Federal indictments unsealed Wednesday say five suspects planned a mass-casualty terror attack at Sunday’s UFC Freedom 250 event at the White House. The alleged plot was aimed not only at President Donald Trump, but at a wider list of international figures, including Israeli Prime Minister Benjamin Netanyahu, who was marked as a key assassination target under the code letter "N."
Court documents say the group was led by Abraham Hermosillo Alvarez, who used an encrypted chat to label the targets as "high-value targets". Trump was referred to as "1", Vice President J.D. Vance as "2", Elon Musk was named directly, and Netanyahu was coded as "N". Investigators say the suspects also carried out visual identification preparations for the leaders during the event.
The alleged attack plan involved drone-borne explosives to trigger panic and drive the targets toward a preplanned southern evacuation point, where five sniper teams were waiting. Those teams were reportedly ordered to kill the targets first, then take on responding forces, including the Secret Service, the National Guard and police special units.
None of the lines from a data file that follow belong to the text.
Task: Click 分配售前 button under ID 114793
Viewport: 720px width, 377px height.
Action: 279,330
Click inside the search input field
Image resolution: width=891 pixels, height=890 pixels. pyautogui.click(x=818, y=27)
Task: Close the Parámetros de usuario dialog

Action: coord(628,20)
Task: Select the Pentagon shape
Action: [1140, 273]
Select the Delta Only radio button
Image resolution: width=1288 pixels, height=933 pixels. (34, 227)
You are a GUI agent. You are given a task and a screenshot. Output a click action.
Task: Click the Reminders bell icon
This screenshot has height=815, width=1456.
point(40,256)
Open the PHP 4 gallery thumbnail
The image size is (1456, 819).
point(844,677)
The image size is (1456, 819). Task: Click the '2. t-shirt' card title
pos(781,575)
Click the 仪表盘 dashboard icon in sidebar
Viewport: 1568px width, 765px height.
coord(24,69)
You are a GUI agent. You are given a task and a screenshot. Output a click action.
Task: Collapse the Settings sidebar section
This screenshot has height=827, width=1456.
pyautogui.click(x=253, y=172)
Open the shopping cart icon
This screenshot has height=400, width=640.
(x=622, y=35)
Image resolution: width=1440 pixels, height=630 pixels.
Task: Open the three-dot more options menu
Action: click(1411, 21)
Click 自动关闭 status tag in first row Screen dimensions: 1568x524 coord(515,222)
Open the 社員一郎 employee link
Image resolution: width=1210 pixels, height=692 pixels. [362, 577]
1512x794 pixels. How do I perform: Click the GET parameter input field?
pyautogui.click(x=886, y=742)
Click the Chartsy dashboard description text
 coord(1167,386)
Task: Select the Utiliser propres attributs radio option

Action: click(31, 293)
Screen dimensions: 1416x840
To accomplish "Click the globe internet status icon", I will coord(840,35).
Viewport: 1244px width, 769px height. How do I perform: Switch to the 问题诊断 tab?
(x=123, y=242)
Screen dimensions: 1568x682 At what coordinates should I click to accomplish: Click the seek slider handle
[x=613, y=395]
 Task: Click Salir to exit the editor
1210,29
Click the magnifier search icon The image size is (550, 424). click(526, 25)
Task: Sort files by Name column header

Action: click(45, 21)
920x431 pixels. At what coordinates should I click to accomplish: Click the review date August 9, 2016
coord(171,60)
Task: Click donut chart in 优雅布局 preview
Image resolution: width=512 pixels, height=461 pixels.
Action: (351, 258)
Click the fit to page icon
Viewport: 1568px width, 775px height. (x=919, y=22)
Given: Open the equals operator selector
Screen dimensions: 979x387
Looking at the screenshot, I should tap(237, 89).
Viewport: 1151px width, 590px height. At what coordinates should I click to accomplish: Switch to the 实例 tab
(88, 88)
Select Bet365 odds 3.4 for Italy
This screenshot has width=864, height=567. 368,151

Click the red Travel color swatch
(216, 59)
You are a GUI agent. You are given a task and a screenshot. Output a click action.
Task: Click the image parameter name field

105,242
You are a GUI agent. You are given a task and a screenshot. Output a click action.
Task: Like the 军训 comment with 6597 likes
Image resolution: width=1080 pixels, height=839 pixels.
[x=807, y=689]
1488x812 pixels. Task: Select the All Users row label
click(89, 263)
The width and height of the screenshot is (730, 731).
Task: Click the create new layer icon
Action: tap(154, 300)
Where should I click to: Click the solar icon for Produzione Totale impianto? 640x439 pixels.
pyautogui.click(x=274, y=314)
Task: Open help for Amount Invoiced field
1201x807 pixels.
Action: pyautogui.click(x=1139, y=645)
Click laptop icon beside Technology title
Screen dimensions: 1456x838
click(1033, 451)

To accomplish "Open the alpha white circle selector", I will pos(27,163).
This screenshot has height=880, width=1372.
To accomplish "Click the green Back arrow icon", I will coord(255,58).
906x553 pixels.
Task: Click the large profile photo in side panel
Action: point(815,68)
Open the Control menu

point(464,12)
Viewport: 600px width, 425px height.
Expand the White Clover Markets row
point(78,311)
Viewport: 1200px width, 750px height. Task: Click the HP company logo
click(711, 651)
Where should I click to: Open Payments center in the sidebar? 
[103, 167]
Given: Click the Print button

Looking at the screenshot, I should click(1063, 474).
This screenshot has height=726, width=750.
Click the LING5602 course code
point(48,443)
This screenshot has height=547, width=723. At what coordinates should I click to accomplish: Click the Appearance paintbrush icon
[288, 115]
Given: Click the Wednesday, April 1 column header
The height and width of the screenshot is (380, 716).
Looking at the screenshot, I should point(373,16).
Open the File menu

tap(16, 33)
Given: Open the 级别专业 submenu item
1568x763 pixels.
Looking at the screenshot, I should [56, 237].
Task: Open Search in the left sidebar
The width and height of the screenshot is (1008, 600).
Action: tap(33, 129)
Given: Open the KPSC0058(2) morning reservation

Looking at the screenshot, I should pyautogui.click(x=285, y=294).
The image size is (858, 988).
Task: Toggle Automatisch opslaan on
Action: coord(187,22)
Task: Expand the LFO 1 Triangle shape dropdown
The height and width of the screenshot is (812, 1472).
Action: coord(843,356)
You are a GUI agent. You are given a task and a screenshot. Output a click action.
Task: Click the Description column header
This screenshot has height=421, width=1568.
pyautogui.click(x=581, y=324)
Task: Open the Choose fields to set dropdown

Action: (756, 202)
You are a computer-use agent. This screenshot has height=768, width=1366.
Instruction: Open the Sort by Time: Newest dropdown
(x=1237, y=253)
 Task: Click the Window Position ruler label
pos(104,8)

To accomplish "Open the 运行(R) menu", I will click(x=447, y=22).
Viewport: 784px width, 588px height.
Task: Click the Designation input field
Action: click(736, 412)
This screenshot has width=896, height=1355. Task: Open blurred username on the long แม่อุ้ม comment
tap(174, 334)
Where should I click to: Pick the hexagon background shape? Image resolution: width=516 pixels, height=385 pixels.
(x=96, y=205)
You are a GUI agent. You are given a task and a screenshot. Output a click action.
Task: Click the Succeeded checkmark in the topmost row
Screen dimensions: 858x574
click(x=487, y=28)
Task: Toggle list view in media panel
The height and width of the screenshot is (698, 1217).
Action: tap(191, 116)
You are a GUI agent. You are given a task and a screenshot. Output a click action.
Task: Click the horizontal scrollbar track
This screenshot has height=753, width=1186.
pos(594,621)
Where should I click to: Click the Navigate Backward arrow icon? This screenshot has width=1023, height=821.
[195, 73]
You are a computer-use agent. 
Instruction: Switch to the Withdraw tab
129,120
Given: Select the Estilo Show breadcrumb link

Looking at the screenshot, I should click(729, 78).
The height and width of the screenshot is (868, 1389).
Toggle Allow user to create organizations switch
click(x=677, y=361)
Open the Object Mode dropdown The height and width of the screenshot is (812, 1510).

When the suspects realized they lacked the expertise to build homemade bombs, they shifted to a backup plan to steal weapons from an Army ammunition plant in Parsons, Kansas.
According to the indictment, Daniel Askridge claimed to have someone on the inside gathering intelligence on the facility, an effort prosecutors described as active preparation that drew tighter FBI surveillance. Nineteen-year-old Tyson Proffer, the youngest suspect, allegedly used about $3,000 from a graduation gift to buy much of the arsenal, including an AR-style rifle, a bullpup rifle painted like the U.S. flag, thousands of rounds of ammunition and protective gear. The group also allegedly prepared for the aftermath, with Askridge turning a roughly six-acre Missouri farm into a safe house with a hidden bunker, Alvarez identifying an abandoned church in Nebraska as a fallback refuge, and Michael Allen Thomas saying, "We’ll try to break them out of jail if we have to." Investigators say the suspects were driven by extremist, antisemitic beliefs, including fantasies about a government run by a baby-sacrificing elite. Proffer’s journal also contained an anti-Semitic list of 46 people marked for killing, and he and Askridge used the site TrackAIPAC.com to identify politicians who had received donations from a pro-Israel lobby.